_REQUIREMENTS_
Can you rewrite the entries below so that every "Where should I click to" becomes "Where do I click to", with nothing else changed?

====== SUPPLIED ENTRIES ======

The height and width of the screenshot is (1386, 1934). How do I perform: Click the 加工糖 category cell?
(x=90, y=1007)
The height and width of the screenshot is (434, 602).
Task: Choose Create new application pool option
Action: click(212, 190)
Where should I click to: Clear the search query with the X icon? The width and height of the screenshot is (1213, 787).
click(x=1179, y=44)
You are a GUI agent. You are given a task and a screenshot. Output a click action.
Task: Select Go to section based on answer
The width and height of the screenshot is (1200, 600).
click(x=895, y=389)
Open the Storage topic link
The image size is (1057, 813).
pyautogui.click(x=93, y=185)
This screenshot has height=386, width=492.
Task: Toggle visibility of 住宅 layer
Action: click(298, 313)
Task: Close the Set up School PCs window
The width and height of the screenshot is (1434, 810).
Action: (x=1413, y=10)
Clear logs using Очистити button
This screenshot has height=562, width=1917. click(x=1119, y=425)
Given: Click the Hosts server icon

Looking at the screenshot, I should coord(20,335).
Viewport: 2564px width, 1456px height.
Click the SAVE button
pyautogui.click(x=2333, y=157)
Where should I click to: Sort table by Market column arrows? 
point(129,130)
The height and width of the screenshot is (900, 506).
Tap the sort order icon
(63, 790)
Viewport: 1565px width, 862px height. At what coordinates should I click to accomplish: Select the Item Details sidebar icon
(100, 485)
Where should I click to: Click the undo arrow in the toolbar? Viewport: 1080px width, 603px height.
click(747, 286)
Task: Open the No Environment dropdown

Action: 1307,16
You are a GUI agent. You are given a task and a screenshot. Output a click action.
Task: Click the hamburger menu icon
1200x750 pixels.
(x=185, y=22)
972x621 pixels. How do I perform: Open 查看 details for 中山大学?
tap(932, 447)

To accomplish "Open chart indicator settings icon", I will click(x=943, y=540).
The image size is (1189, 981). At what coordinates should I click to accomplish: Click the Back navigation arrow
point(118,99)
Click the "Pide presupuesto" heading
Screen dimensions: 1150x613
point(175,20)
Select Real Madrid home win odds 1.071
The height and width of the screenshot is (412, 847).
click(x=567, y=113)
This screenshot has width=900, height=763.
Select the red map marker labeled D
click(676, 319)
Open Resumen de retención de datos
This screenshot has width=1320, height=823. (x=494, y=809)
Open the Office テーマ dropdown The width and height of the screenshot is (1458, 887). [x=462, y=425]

======

_TASK RESULT_
The height and width of the screenshot is (1386, 1934). How do I perform: Click the 加工糖 category cell?
(x=90, y=1007)
The height and width of the screenshot is (434, 602).
Task: Choose Create new application pool option
Action: click(212, 190)
Where do I click to: Clear the search query with the X icon? The width and height of the screenshot is (1213, 787).
click(x=1179, y=44)
You are a GUI agent. You are given a task and a screenshot. Output a click action.
Task: Select Go to section based on answer
The width and height of the screenshot is (1200, 600).
click(x=895, y=389)
Open the Storage topic link
The image size is (1057, 813).
pyautogui.click(x=93, y=185)
This screenshot has height=386, width=492.
Task: Toggle visibility of 住宅 layer
Action: click(298, 313)
Task: Close the Set up School PCs window
The width and height of the screenshot is (1434, 810).
Action: (x=1413, y=10)
Clear logs using Очистити button
This screenshot has height=562, width=1917. click(x=1119, y=425)
Given: Click the Hosts server icon

Looking at the screenshot, I should coord(20,335).
Viewport: 2564px width, 1456px height.
Click the SAVE button
pyautogui.click(x=2333, y=157)
Where do I click to: Sort table by Market column arrows? 
point(129,130)
The height and width of the screenshot is (900, 506).
Tap the sort order icon
(63, 790)
Viewport: 1565px width, 862px height. At what coordinates should I click to accomplish: Select the Item Details sidebar icon
(100, 485)
Where do I click to: Click the undo arrow in the toolbar? Viewport: 1080px width, 603px height.
click(747, 286)
Task: Open the No Environment dropdown

Action: 1307,16
You are a GUI agent. You are given a task and a screenshot. Output a click action.
Task: Click the hamburger menu icon
1200x750 pixels.
(x=185, y=22)
972x621 pixels. How do I perform: Open 查看 details for 中山大学?
tap(932, 447)

To accomplish "Open chart indicator settings icon", I will click(x=943, y=540).
The image size is (1189, 981). At what coordinates should I click to accomplish: Click the Back navigation arrow
point(118,99)
Click the "Pide presupuesto" heading
Screen dimensions: 1150x613
point(175,20)
Select Real Madrid home win odds 1.071
The height and width of the screenshot is (412, 847).
click(x=567, y=113)
This screenshot has width=900, height=763.
Select the red map marker labeled D
click(676, 319)
Open Resumen de retención de datos
This screenshot has width=1320, height=823. (x=494, y=809)
Open the Office テーマ dropdown The width and height of the screenshot is (1458, 887). [x=462, y=425]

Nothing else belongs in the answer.